## Work instructions
Rescale the entries from the line containing "The image size is (434, 173)." up to and including the line containing "Collapse the Fairbanks", reproducing only those lines with their requests intact. Multiply every click coordinate in the answers by 2.45 and round each result to a whole number, rounding halves up.

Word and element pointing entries

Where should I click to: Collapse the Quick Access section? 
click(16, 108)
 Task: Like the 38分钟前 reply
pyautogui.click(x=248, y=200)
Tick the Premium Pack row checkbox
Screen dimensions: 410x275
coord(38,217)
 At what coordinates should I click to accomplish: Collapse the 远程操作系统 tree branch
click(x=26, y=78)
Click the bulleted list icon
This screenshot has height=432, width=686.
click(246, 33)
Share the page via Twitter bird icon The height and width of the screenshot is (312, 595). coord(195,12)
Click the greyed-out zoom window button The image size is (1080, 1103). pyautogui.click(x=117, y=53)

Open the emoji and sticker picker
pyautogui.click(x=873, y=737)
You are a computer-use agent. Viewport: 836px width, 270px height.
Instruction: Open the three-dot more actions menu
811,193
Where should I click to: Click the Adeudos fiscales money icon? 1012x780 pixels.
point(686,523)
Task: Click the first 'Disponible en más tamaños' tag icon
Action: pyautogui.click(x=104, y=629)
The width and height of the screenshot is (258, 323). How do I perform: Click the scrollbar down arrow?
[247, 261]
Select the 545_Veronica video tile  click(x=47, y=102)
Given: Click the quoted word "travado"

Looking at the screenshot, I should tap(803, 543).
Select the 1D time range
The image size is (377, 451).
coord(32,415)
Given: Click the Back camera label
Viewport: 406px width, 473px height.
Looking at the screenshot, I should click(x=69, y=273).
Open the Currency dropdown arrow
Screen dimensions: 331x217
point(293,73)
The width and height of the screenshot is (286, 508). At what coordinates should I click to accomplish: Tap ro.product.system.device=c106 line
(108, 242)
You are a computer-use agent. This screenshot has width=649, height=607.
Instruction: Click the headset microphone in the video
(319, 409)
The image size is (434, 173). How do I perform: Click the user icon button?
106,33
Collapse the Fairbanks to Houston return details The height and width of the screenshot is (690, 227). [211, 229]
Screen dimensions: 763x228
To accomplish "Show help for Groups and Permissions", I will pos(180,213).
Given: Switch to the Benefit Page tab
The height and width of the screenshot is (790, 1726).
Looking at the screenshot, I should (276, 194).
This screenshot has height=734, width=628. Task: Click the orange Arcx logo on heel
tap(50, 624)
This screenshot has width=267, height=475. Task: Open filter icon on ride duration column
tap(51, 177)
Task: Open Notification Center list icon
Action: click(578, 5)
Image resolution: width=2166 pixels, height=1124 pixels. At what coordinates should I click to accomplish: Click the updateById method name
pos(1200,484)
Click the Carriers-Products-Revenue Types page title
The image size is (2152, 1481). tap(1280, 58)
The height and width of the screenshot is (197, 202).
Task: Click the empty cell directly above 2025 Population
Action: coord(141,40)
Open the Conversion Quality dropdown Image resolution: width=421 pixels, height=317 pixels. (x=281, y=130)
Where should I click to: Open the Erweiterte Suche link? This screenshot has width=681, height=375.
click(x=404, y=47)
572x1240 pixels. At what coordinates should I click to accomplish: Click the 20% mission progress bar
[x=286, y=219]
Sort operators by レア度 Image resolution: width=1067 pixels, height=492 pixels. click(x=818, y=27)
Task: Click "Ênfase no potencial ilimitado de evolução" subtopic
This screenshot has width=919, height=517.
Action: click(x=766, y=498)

## Task answer
The image size is (434, 173). How do I perform: Click the user icon button?
260,81
Collapse the Fairbanks to Houston return details The height and width of the screenshot is (690, 227). [517, 561]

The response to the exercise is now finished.